__Excerpt to read__:
____

Today In History...

In 1626 Dutch explorer Peter Minuit lands on present-day Manhattan Island.
In 1776 Rhode Island declared independence from England, two months before the Declaration of Independence was adopted.
In 1886 A labor demonstration for an eight-hour workday at Haymarket Square in Chicago turned into a riot when a bomb exploded.
In 1916 Responding to a demand from President Wilson, Germany agreed to limit its submarine warfare, thereby averting a diplomatic break with Washington.
In 1927 The Academy of Motion Picture Arts And Sciences was founded.
In 1932 Mobster Al Capone, convicted of income-tax evasion, entered the federal prison in Atlanta.
In 1942 The Battle of the Coral Sea, the first naval clash fought entirely with carrier aircraft, began during World War II.
In 1946 A 2-day riot at Alcatraz prison in San Francisco Bay killed five.
In 1961 The first "Freedom Riders" left Washington, DC, for New Orleans to challenge racial segregation in interstate buses and bus terminals.
In 1970 Ohio National Guardsmen opened fire on a crowd of anti-war protestors at Kent State University, killing four students and wounding nine.
In 1973 Valerie Perrine appeared in the nude on PBS's "Steambath."
In 1976 Australian Prime Minister Malcolm Fraser announced "Waltzing Matilda" would serve as his country's national anthem at the upcoming Olympic Games.
In 1980 The president of Yugoslavia, Marshal Josip Broz Tito, died at age 87.
In 1984 Poland's premier, General Wojciech Jaruzelski, and Soviet President Konstantin Chernenko signed a 15-year economic cooperation agreement in Moscow.
In 1987 The U.S. Supreme Court ruled that Rotary Clubs must admit women.
In 1987 Conrail engineer Ricky Gates was charged with 16 deaths after his freight train hit an Amtrak passenger train.

____

__Excerpted records__:
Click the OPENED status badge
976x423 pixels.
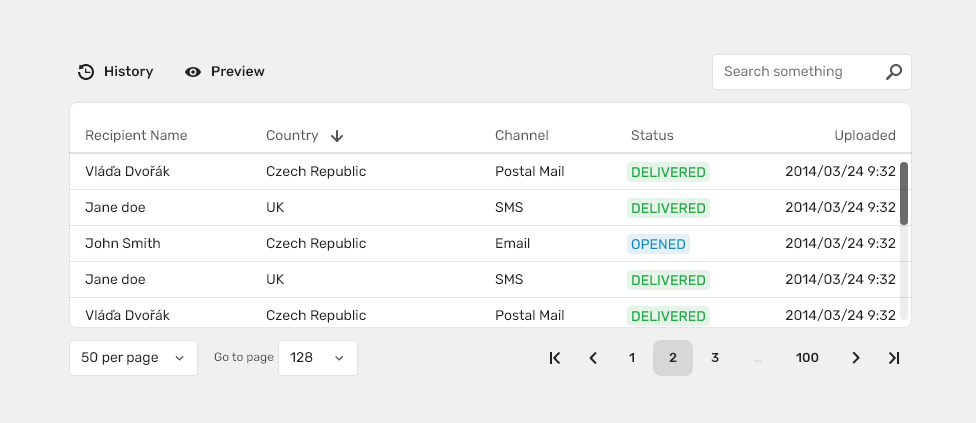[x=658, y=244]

____

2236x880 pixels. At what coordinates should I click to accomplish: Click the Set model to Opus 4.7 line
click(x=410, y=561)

____

__Given problem 1__: Repeat the part of the history list between "In 1776 Rhode" and "prison in Atlanta.", inclusive.
__Given problem 2__: Which years from 1940 through 1979 have an event in the history list? Give each one.
__Given problem 3__:
Answer these from the history list:
(a) How many people did the riot at Alcatraz prison kill?
(b) For what city did the first "Freedom Riders" leave Washington, DC?
(c) At what age did Marshal Josip Broz Tito die?

__Exercise response 1__:
In 1776 Rhode Island declared independence from England, two months before the Declaration of Independence was adopted.
In 1886 A labor demonstration for an eight-hour workday at Haymarket Square in Chicago turned into a riot when a bomb exploded.
In 1916 Responding to a demand from President Wilson, Germany agreed to limit its submarine warfare, thereby averting a diplomatic break with Washington.
In 1927 The Academy of Motion Picture Arts And Sciences was founded.
In 1932 Mobster Al Capone, convicted of income-tax evasion, entered the federal prison in Atlanta.

__Exercise response 2__: 1942, 1946, 1961, 1970, 1973, 1976

__Exercise response 3__:
(a) Five
(b) New Orleans
(c) 87